“Why do you think I’m in pain? Why do you think I’m on a difficult journey?”
Yimin sips his own tea. “Doesn’t matter. I see you in a better place. That’s all that matters. The mind is very powerful and so are words.”
“Yeah, well, I think my skin is orange.”
He laughs.
“I’m serious. Two liters of carrot juice a day for almost two months. I haven’t worn my glasses or contacts in weeks. I don’t need them.”
He nods. Nothing seems to surprise or shock Yimin. His belief in the unimaginable, the unbelievable—miracles—is something I envy.
“Do you think it’s working?” I ask. “Hypothetically, if I were in pain, do you think it’s working?”
I used to shy away from his gaze. Not anymore. He says so much to me without saying an actual word and when he does speak, it’s usually very few words with cryptic meaning that I’ve become quite good at deciphering.
“Does it matter?”
Wow. That’s a heartbreaking question. I’ve come a long way over the past seven weeks, but… am I ready to answer that question? Does my physical existence matter? Tears burn my eyes as the mental truth collides with the very real physical emotions I still possess.

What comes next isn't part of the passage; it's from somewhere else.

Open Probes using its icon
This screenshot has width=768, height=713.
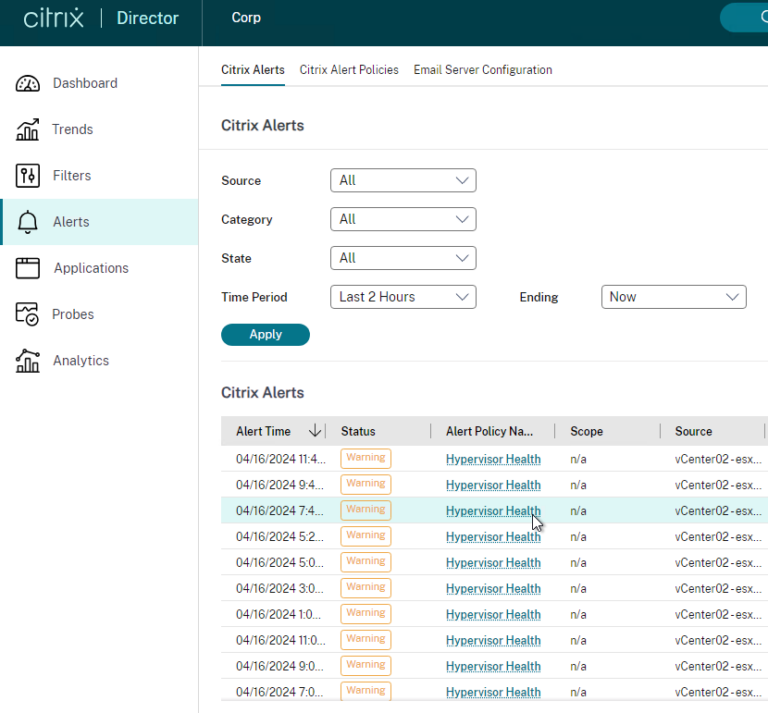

“Don’t be afraid.” He rests his hand on mine.
The waves dive into the shore, holding back nothing, submitting to their fate. I envy them too. My lips roll between my teeth. I believe fear drives everyone—fear of suffering, fear of pain, fear of the unknown. At the very core of humanity is an innate intelligence that makes us work for shelter, steal for food, kill for that last breath. I’m not sure I can rise above that fear… at least not in this lifetime.
“Afraid of what?” I ask.
“Life.”
I nod.
*
What is TheodoreReed’s fear? He walks up the beach, water-matted hair dripping remnants of the ocean down his muscular form. What does he fear most? Life or death? Is he chasing an uncertain future or running from an unimaginable past?
Keeping a safe distance, I follow him to the house like I’ve done for the past seven weeks. Theo swims with the sharks every morning while I have breakfast with Yimin. He goes to work for Nolan, remodeling homes, while I read, enjoy long walks down the beach, and water my plants that now number twenty-seven. Maybe I need more oxygen to breathe than I ever did before. Maybe I don’t feel as lonely with so much life around me. This life—coexisting with someone who won’t even look at me on the few occasions we sit and eat at the same table—it’s lonely. I’d feel less lonely if I were actually alone.
I miss Oscar. I miss Daniel. I miss London. But more than anything… I miss the touch of love: a gentle hand wrapped around mine, an embrace to hold me together on the days I feel like I’m falling apart, lips ghosting along my skin, a whisper offorever, a smile signifying my presence makes another human feel happy.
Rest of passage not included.